Consultations publiques sur le chauffage au bois - Le projet est salué, sa mollesse dénoncée

Le débat houleux attendu lors du coup d'envoi, hier soir, des consultations publiques sur le projet de règlement de la Ville de Montréal visant à interdire l'installation d'appareils de chauffage au bois dans les maisons neuves ou existantes n'a finalement pas eu lieu. D'une seule voix, les représentants de groupes environnementaux et les citoyens présents à l'Hôtel de ville ont salué les «premiers pas» de la Ville, mais regrettent la mollesse du projet de règlement actuellement sur la table.

«Je suis entourée de personnes qui chauffent au bois du début septembre au mois de juin. Je suis contente que vous commenciez à réglementer le chauffage au bois, mais je ne sais pas quel impact ça aura sur moi à Beaconsfield», a lancé Joan Doiron, qui dit souffrir d'asthme et de migraine.

«C'est le même discours qu'on avait dans les années 50 au sujet du tabac, que ce n'était pas vrai, que ce n'était pas dangereux pour la santé. Il y a beaucoup d'ouvrage à faire dans la sensibilisation», a pour sa part affirmé le directeur de l'Association pulmonaire du Québec, Louis Brisson.

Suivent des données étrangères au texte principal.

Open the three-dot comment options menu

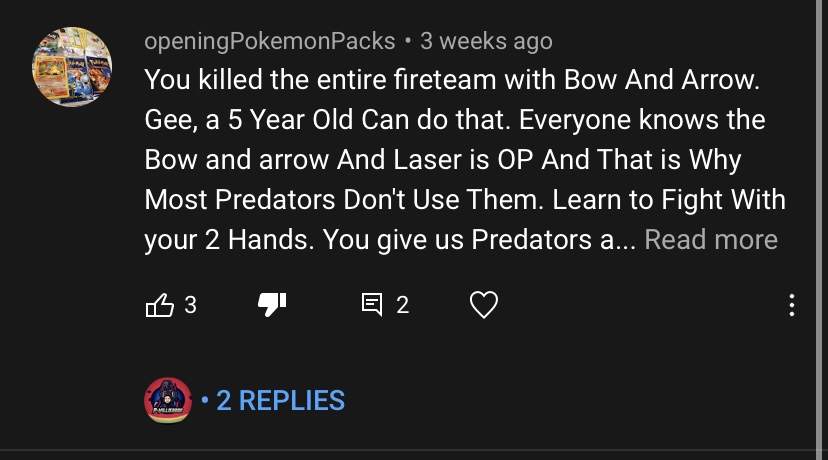(x=792, y=305)
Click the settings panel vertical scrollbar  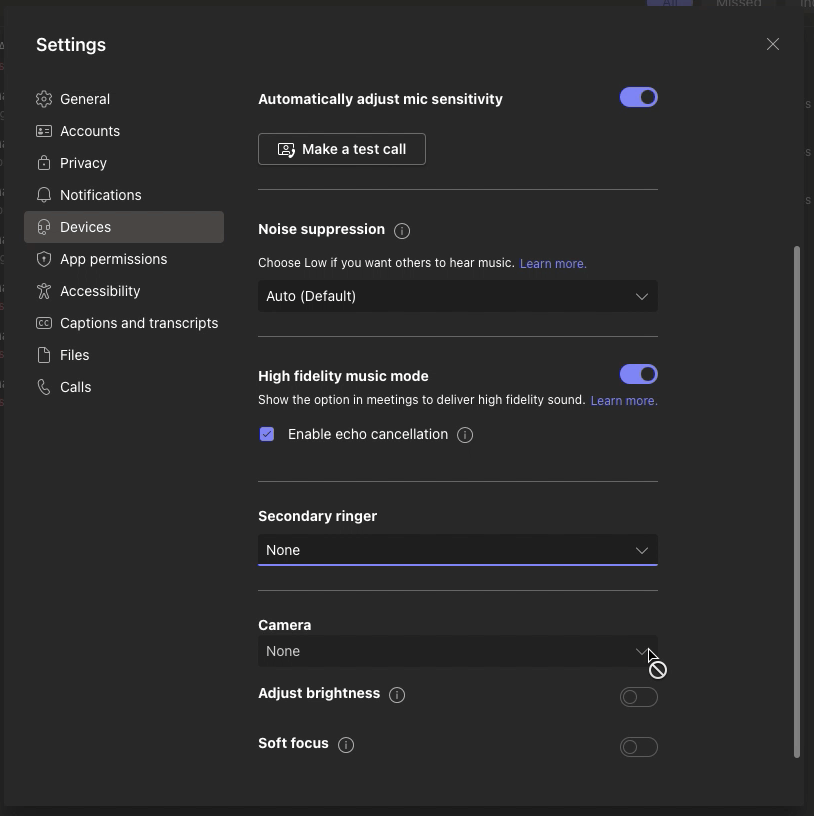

À l'instar du Conseil régional de l'environnement de Montréal, plusieurs citoyens ont applaudi le projet de règlement de l'administration Tremblay, mais ont demandé à la Ville d'aller plus loin et d'obliger les quelque 50 000 propriétaires actuels d'appareils de chauffage au bois de se défaire de leur système de chauffage actuel ou de le remplacer par un appareil moins polluant.

«On a remarqué que le chauffage au bois compte pour 47 % des particules fines totales émises durant l'année 2005, a indiqué Annick Le Floch, de la Direction de l'environnement et du développement durable, lors de la présentation précédant la période des questions. Les premières fois qu'on en a parlé, les gens ne nous croyaient pas.»

«Il y a plusieurs effets à une exposition aux particules fines, notamment l'augmentation de la mortalité cardio-respiratoire», a ajouté Norman King, médecin spécialisé en épidémiologie à la Direction de la santé publique de Montréal.

Alan DeSousa, responsable du développement durable et de l'environnement à la Ville de Montréal, dit actuellement travailler d'arrache-pied pour augmenter l'aide octroyée aux propriétaires d'appareils de chauffage au bois qui désirent se procurer un appareil moins polluant. Ils sont actuellement admissibles à des remboursements d'environ 600 $ — 300 $ de l'Association des professionnels du chauffage au bois (APC) et 300 $ du ministère fédéral des Ressources naturelles. «J'ai rencontré cette semaine le ministre fédéral de l'Environnement, Jim Prentice, pour voir la possibilité d'avoir un programme de remplacement de ce genre de poêles. La même demande sera faite auprès du gouvernement du Québec», a affirmé M. DeSousa.

La consultation se poursuivra mardi et mercredi prochains. Le directeur général de l'APC, Ghislain Bélanger, et le directeur de la Coalition québécoise du bois, François Tanguay, y prendront notamment la parole.